### ENTRIES SUPPLIED ###

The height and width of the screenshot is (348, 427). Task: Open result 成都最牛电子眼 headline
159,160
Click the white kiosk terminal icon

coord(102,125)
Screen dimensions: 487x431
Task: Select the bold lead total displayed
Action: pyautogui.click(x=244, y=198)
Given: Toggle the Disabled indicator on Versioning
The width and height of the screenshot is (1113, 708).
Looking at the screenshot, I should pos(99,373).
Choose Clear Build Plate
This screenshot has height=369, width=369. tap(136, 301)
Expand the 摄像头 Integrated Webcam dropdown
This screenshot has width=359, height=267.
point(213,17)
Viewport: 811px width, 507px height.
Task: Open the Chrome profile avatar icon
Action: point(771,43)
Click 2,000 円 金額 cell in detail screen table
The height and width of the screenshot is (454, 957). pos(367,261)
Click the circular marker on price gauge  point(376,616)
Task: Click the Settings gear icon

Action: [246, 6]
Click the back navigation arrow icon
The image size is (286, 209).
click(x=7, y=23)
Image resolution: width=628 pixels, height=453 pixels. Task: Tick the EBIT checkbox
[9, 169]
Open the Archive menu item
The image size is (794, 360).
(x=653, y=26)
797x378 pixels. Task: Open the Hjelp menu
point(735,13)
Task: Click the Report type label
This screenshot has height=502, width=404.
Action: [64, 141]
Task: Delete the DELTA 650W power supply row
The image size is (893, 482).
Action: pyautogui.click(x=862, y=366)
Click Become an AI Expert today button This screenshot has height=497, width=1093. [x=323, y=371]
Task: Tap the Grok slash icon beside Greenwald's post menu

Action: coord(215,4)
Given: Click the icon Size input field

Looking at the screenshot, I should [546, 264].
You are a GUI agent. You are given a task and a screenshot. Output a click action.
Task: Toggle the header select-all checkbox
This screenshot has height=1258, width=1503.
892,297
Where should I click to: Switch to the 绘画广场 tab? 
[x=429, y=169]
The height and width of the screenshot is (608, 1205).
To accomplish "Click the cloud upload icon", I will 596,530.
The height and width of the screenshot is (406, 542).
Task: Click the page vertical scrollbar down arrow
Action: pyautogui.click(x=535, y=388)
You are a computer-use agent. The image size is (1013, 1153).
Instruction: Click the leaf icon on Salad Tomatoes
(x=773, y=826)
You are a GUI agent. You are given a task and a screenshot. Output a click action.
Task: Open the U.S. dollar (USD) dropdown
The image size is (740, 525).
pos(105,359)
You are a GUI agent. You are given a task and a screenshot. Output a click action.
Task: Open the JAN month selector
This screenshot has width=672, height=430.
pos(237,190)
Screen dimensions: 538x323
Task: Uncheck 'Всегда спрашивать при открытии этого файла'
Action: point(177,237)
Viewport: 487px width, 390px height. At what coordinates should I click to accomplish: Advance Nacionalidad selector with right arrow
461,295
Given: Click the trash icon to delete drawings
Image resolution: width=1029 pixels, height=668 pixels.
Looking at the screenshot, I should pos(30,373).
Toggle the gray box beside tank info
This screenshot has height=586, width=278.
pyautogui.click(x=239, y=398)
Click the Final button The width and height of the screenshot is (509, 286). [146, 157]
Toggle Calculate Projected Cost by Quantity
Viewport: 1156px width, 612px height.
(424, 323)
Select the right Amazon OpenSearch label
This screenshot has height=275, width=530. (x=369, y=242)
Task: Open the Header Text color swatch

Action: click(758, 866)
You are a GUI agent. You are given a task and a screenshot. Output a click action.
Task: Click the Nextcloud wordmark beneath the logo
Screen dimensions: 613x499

###

EXERCISE DESCRIPTION:
Extract every line from the one containing "Viewport: 487px width, 390px" to the end of the entries, including both of those lines, exactly as given and with nothing added.

THE COMPLETED TASK:
Viewport: 487px width, 390px height. At what coordinates should I click to accomplish: Advance Nacionalidad selector with right arrow
461,295
Given: Click the trash icon to delete drawings
Image resolution: width=1029 pixels, height=668 pixels.
Looking at the screenshot, I should pos(30,373).
Toggle the gray box beside tank info
This screenshot has height=586, width=278.
pyautogui.click(x=239, y=398)
Click the Final button The width and height of the screenshot is (509, 286). [146, 157]
Toggle Calculate Projected Cost by Quantity
Viewport: 1156px width, 612px height.
(424, 323)
Select the right Amazon OpenSearch label
This screenshot has height=275, width=530. (x=369, y=242)
Task: Open the Header Text color swatch

Action: click(758, 866)
You are a GUI agent. You are given a task and a screenshot. Output a click action.
Task: Click the Nextcloud wordmark beneath the logo
Screen dimensions: 613x499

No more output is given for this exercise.